Ficciones de interludio, cubriendo coloridamente el marasmo y la desidia de nuestra íntima incredulidad”, escribió Fernando Pessoa en un pasaje del Libro del desasosiego (fragmento 325 en la edición de Acantilado) que se me quedó grabado cuando era joven y que aún hoy me fascina por la oscuridad de su sentido y su mucha musicalidad.
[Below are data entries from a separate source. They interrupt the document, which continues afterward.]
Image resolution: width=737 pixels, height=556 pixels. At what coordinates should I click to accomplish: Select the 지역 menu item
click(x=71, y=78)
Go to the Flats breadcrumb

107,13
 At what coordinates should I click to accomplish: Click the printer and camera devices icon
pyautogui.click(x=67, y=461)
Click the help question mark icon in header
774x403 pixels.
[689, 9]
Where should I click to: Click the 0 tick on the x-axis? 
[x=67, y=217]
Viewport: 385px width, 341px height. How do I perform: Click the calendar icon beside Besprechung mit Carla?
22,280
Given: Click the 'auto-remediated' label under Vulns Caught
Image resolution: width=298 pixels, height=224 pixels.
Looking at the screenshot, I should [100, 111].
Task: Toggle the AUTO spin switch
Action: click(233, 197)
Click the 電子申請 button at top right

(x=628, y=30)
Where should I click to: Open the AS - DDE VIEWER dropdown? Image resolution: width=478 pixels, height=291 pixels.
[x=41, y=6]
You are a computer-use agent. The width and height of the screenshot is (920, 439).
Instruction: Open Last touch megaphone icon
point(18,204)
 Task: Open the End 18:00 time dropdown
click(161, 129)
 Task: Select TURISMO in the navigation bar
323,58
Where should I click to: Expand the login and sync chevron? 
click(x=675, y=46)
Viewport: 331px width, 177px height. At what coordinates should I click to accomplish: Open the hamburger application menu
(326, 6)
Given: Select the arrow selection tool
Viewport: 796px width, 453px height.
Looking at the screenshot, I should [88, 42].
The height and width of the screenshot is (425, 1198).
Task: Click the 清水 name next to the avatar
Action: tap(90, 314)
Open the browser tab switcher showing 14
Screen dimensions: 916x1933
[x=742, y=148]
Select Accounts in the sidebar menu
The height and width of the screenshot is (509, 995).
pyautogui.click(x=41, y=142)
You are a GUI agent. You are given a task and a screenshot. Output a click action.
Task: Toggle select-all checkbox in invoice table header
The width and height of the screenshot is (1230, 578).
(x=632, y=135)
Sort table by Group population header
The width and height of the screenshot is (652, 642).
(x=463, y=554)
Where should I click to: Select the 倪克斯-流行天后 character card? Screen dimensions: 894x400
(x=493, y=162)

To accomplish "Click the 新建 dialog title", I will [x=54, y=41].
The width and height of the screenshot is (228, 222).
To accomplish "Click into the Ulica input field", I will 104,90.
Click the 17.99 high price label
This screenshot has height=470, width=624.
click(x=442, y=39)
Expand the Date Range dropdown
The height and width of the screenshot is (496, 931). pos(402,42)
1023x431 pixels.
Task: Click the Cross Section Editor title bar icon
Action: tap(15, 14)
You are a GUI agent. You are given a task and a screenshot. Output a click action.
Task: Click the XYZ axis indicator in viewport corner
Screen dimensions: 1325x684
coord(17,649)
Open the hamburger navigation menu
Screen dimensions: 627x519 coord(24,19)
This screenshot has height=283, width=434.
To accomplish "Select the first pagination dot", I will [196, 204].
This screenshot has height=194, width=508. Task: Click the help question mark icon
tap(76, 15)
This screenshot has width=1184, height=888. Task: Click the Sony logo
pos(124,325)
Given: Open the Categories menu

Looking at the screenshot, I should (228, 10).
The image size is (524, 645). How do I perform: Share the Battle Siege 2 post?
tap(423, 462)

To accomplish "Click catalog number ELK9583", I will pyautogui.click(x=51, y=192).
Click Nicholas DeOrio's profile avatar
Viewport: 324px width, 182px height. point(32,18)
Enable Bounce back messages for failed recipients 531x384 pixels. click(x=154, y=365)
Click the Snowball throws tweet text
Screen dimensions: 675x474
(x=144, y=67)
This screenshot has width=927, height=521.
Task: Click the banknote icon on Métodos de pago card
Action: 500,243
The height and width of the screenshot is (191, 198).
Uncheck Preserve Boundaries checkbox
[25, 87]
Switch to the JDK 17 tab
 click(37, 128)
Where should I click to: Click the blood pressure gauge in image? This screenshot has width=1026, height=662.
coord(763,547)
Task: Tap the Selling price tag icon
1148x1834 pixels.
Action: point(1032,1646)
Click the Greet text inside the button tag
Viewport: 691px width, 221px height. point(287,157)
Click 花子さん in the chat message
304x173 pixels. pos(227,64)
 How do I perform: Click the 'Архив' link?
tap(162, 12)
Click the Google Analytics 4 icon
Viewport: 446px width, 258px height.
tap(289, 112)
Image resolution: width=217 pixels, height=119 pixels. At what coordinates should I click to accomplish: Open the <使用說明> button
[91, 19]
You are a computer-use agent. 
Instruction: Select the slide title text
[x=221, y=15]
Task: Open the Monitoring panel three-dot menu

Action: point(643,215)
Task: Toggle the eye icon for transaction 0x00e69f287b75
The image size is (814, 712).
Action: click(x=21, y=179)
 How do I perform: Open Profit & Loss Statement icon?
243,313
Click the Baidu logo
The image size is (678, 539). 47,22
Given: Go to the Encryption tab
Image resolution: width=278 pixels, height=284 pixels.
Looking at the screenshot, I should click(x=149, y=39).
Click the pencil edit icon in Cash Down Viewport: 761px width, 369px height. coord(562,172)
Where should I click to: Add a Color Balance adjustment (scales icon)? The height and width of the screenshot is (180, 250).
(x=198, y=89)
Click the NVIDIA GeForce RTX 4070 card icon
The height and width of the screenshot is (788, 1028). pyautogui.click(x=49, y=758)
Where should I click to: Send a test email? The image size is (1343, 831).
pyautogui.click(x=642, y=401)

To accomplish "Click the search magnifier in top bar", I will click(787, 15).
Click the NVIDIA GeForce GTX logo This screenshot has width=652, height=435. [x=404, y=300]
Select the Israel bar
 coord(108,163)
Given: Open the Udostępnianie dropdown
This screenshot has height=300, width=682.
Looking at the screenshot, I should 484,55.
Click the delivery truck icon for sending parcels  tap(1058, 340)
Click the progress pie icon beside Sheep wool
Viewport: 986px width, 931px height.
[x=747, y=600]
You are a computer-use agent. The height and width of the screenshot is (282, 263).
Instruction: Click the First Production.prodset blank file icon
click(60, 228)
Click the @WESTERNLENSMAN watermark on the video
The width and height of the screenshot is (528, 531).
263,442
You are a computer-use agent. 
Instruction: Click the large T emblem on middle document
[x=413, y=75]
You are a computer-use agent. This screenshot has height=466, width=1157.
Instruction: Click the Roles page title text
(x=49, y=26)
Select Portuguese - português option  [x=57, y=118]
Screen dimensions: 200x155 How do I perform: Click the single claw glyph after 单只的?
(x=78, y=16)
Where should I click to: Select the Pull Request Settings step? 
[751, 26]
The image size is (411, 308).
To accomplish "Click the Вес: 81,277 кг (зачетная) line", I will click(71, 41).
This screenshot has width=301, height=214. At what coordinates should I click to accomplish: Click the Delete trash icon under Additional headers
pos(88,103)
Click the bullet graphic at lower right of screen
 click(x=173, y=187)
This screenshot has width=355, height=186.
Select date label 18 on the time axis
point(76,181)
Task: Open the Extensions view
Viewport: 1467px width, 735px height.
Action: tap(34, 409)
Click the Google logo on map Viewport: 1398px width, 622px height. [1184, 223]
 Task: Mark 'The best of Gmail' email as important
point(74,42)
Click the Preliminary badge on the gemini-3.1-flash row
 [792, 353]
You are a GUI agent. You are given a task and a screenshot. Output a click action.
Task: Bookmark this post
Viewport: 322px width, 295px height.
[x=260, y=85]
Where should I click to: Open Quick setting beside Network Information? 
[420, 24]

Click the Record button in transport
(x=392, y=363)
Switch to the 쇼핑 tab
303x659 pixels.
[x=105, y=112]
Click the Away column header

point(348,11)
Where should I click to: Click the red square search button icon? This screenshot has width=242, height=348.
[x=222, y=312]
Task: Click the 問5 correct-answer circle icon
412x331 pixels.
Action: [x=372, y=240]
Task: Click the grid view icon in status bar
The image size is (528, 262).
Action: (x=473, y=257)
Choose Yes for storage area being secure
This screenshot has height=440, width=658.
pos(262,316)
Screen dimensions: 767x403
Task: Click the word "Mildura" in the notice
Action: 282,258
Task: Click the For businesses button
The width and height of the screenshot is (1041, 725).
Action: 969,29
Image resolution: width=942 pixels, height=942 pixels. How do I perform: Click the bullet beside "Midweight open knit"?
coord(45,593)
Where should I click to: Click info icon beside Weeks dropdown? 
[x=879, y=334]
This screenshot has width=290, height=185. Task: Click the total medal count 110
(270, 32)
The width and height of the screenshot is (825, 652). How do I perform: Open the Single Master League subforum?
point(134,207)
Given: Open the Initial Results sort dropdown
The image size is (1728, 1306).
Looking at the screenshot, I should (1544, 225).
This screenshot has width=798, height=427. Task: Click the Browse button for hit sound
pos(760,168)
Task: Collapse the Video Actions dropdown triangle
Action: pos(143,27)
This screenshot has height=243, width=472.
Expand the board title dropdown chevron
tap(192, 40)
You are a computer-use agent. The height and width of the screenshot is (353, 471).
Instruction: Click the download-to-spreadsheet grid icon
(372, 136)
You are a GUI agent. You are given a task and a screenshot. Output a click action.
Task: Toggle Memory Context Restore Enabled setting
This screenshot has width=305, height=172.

Las variaciones sobre el género fantástico que hemos visto en el festival de Sitges, feliz experiencia de cine impuro un año más, no obedecen a cuestiones coyunturales como la incidencia de la actual pandemia o la corriente generada por el fenómeno me too sino a una exploración colectiva de las formas cinematográficas ahora que el fantasma de la muerte del cine vuelve a visitarnos, puntual como siempre en su periódica comparecencia. “Mañana voy a morir”, insiste la protagonista de She Dies Tomorrow (Amy Seimetz, premio al mejor largometraje del jurado Carnet Jove), contagiando a su alrededor una conciencia de la extinción que invita a todo el mundo a tomar distancia, relativizar las cosas y caer en un ánimo melancólico y meditabundo. Con el regreso de los monstruos, la emergencia de combativas Juanas de Arco o la proliferación de seres confinados y enajenados, el fantástico retoma sus temas característicos para hallar nuevas ficciones de interludio que nos transmiten, a pesar de todo, una sensación de renovada vitalidad.